- INSTRUCTIONS TO FOLLOW
Copy the lines of the material below word for word, beginning at the line that contains "Given: Open the 滤镜 menu" and continuing through the end of the material.

- PROVIDED DATA
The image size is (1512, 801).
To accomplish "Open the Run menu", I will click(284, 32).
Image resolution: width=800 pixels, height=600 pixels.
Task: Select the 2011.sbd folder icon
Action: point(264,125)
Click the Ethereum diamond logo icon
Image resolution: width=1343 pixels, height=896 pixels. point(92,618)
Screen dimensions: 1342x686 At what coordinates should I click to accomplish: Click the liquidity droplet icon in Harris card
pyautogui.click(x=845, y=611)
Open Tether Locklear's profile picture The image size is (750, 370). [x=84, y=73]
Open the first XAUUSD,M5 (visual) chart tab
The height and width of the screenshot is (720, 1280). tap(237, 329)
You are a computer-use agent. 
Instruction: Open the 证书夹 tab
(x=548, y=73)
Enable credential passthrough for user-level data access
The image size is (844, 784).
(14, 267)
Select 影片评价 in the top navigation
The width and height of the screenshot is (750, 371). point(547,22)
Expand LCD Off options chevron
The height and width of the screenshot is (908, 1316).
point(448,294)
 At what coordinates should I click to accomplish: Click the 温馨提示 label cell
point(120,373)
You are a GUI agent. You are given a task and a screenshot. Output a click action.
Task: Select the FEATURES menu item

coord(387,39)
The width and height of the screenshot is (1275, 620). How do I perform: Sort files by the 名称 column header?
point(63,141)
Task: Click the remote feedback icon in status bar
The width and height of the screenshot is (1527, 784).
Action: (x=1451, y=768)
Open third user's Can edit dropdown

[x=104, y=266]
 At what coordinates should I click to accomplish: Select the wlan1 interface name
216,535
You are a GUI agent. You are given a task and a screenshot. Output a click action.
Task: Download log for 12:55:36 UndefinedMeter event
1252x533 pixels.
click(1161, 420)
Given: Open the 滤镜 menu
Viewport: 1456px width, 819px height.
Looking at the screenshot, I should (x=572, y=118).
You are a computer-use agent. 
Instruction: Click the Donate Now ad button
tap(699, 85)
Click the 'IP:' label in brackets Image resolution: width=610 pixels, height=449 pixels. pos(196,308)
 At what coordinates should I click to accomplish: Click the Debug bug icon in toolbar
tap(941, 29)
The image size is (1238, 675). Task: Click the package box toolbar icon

- RESPONSE TO THIS EXERCISE
Given: Open the 滤镜 menu
Viewport: 1456px width, 819px height.
Looking at the screenshot, I should (x=572, y=118).
You are a computer-use agent. 
Instruction: Click the Donate Now ad button
tap(699, 85)
Click the 'IP:' label in brackets Image resolution: width=610 pixels, height=449 pixels. pos(196,308)
 At what coordinates should I click to accomplish: Click the Debug bug icon in toolbar
tap(941, 29)
The image size is (1238, 675). Task: Click the package box toolbar icon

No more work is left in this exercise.